Clint: They're upstairs, probably-
You: Preparing the surprise? Because they're not fu-I shouldn't have said that.
Bruce: A surprise?!
Thor: Would you look at this adorable creature? It-
You: She.
Thor:...She, is soooo cute.
Thor, gets down on one knee and starts playing with the pup.
Thor: Whatever their surprise is, it is definitely not as good as this.
You: That depends on who you're asking.
Thor: *sneeze* *sneeze*.
You: Oh shit, you're allergic.
Thor: What? That is imp-*SNEEZE*.
You: Abracadabra. It's gone now.
Thor: Since when are you this powerful?
You: Sometimes I wish I could just go to a parallel universe where none of you are so clueless. OUCH! The fuck?! My head.
Tony: Everybody, Steve and I would like you all to welcome our son, Peter Parker.
Whilst Nat, Clint, Thor and Bruce rushed towards Peter to welcome him. You stood there in shock.
You: PETER?!
Peter: Oh hey, Y/N.
Tony: How do you 2 know each other?
Peter immediately gives you a face that signals that you shouldn't tell him about Spider-man.
You: I visited his orphanage once.
Tony: Really? And what's it called?
You: St. Bernard's Orphanage for boys and girls.
Tony:...Ok then. I'm sure you'll be able to welcome him. I suggest you get some rest, kiddo. Y/N, please show him in his room, it's-
You: Upstairs, 1 left, third door.
Tony: Yes. That one.
Steve: Dinner's in an hour, Peter. See you then.
Peter: Thank you.
In Peter's new room:
You: Hey! So I'm your uncle now?
Peter: You are?
You: I mean, Natasha just told you to call her Aunt Nat and Clint, Thor and Banner insisted you call them uncle soooo...
Peter: I'm so excited.
You: Ok, now let me tell you about Clint's obsession with pranks and Bruce's with experiments.
Peter: How did you know about the orphana- knowledge power.
You: It is hilarious how much they forget. That is literally how I stopped Thanos from finding the soul and time stones. But that's a story for another time.
Peter: We have an hour.
You: You need to sleep.
Peter: Do I look 8 to you?
You: Fine, let me tell you the tale.
1 hour later:
Steve: Y/N! PETER! DINNER TIME!
Tony: Hmmm, this looks and smells delicious *peck on cheek*.
Steve: Well, if you behave, that's not the only thing I'll let you eat.
Tony: We have kid to take care of.

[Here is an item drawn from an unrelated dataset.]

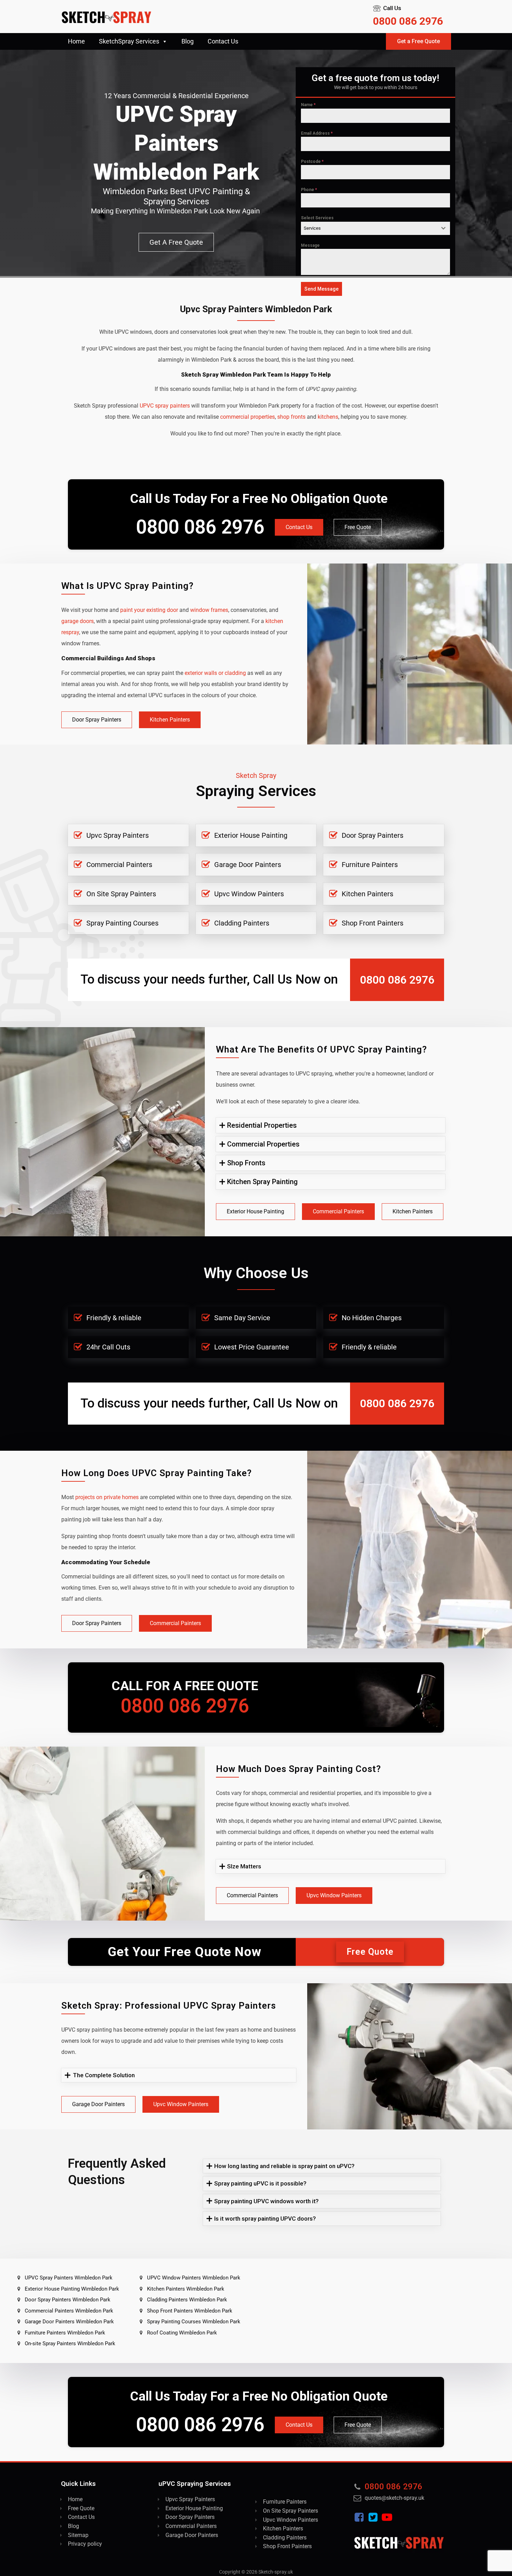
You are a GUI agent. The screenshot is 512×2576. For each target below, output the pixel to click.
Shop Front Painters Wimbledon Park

No sex yet.
Steve: *chuckles* The one time I ask you.
Tony: I'll go get 'em.
Tony: KID! Magic Man! Where are you?!
10 minutes later:
Steve: Where have you been? It's been 10 minutes, the food's getting cold.
Tony: I can't find them. They're gone.
Clint: Have you ever heard of hide and seek.
Tony: The one reason you can't prank me is because FRIDAY is most loyal to me. She told me they just...vanished.
I pulled up the security footage and they just...disappeared.
Steve: How is that even possible?
Tony: I don't know, but something's wrong.